Workload Use Case ISL ISV OSL OSV OSP Latency
Interactive Chat Chat agent Medium High Medium Medium Medium Per token
Classification of text Sentiment analysis Medium Short Low High Request
Classification of images Nudity filter Long Low Short Low High Request
Summarization / Information Retrieval Q&A from docs, RAG Long High Short Medium Medium Per token
Text generation Short High Long Medium Low Per token
Translation Medium High Medium Medium High Per token
Code completion Type ahead Long High Short Medium Medium Request
Code generation Adding a feature Long High Medium High Medium Request

Profiles

A list of pre-defined profiles, each specific to particular harness, can be found on subdirectories under workloads/profiles.

📦 workload
 ┣ 📂 profiles
 ┃ ┗ 📂 guidellm
 ┃ ┃ ┗ 📜 sanity_concurrent.yaml.in
 ┃ ┗ 📂 nop
 ┃ ┃ ┗ 📜 nop.yaml.in
 ┃ ┗ 📂 inference-perf
 ┃ ┃ ┣ 📜 sanity_random.yaml.in
 ┃ ┃ ┣ 📜 summarization_synthetic.yaml.in
 ┃ ┃ ┣ 📜 chatbot_sharegpt.yaml.in
 ┃ ┃ ┣ 📜 shared_prefix_synthetic.yaml.in
 ┃ ┃ ┣ 📜 chatbot_synthetic.yaml.in
 ┃ ┃ ┗ 📜 code_completion_synthetic.yaml.in
 ┃ ┗ 📂 vllm-benchmark
 ┃ ┃ ┣ 📜 sanity_random.yaml.in
 ┃ ┃ ┗ 📜 random_concurrent.yaml.in

What is shown here are the workload profile templates (hence, the yaml.in) and for each template, parameters which are specific for a particular standup are automatically replaced to generate a yaml.
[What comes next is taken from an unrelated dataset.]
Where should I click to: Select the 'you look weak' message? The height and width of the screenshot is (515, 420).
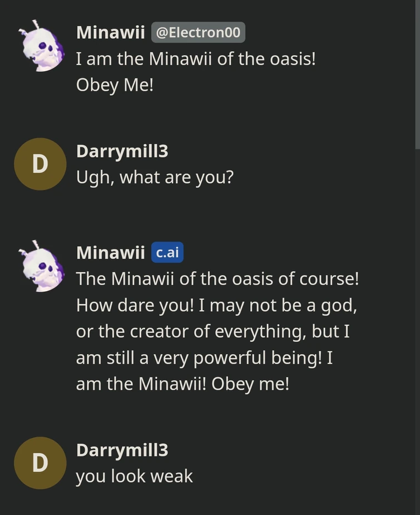134,476
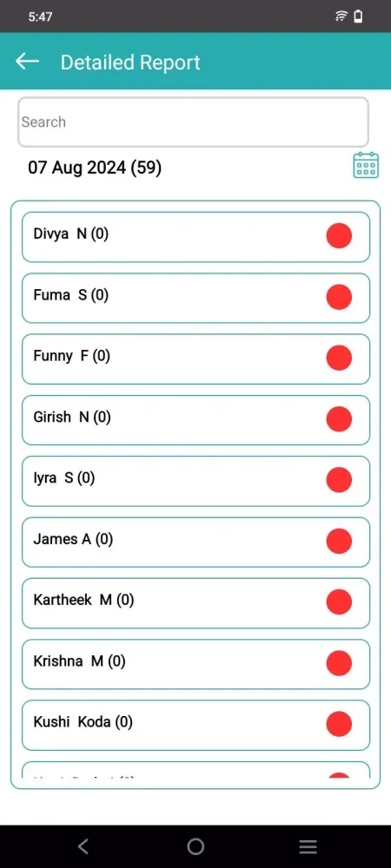Tap the red status dot for Fuma S

(339, 297)
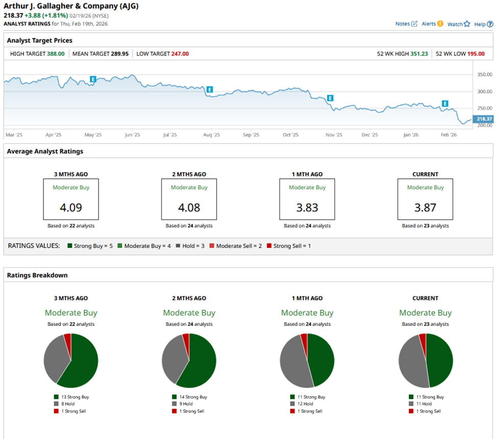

This rendered workload profile is then stored as a configmap on the target Kubernetes cluster. An illustrative example follows (inference-perf/sanity_random.yaml.in) :

load:
  type: constant
  stages:
  - rate: 1
    duration: 30
api:
  type: completion
  streaming: true
server:
  type: vllm
  model_name: REPLACE_ENV_LLMDBENCH_DEPLOY_CURRENT_MODEL
  base_url: REPLACE_ENV_LLMDBENCH_HARNESS_STACK_ENDPOINT_URL
  ignore_eos: true
tokenizer:
  pretrained_model_name_or_path: REPLACE_ENV_LLMDBENCH_DEPLOY_CURRENT_MODEL
data:
  type: random
  input_distribution:
    min: 10             # min length of the synthetic prompts
    max: 100            # max length of the synthetic prompts
    mean: 50            # mean length of the synthetic prompts
    std_dev: 10         # standard deviation of the length of the synthetic prompts
    total_count: 100    # total number of prompts to generate to fit the above mentioned distribution constraints
  output_distribution:
    min: 10             # min length of the output to be generated
    max: 100            # max length of the output to be generated
    mean: 50            # mean length of the output to be generated
    std_dev: 10         # standard deviation of the length of the output to be generated
    total_count: 100    # total number of output lengths to generate to fit the above mentioned distribution constraints
report:
  request_lifecycle:
    summary: true
    per_stage: true
    per_request: true
storage:
  local_storage:
    path: /workspace

Entries REPLACE_ENV_LLMDBENCH_DEPLOY_CURRENT_MODEL and REPLACE_ENV_LLMDBENCH_HARNESS_STACK_ENDPOINT_URL will be automatically replaced with the current value of the environment variables LLMDBENCH_DEPLOY_CURRENT_MODEL and LLMDBENCH_HARNESS_STACK_ENDPOINT_URL respectively.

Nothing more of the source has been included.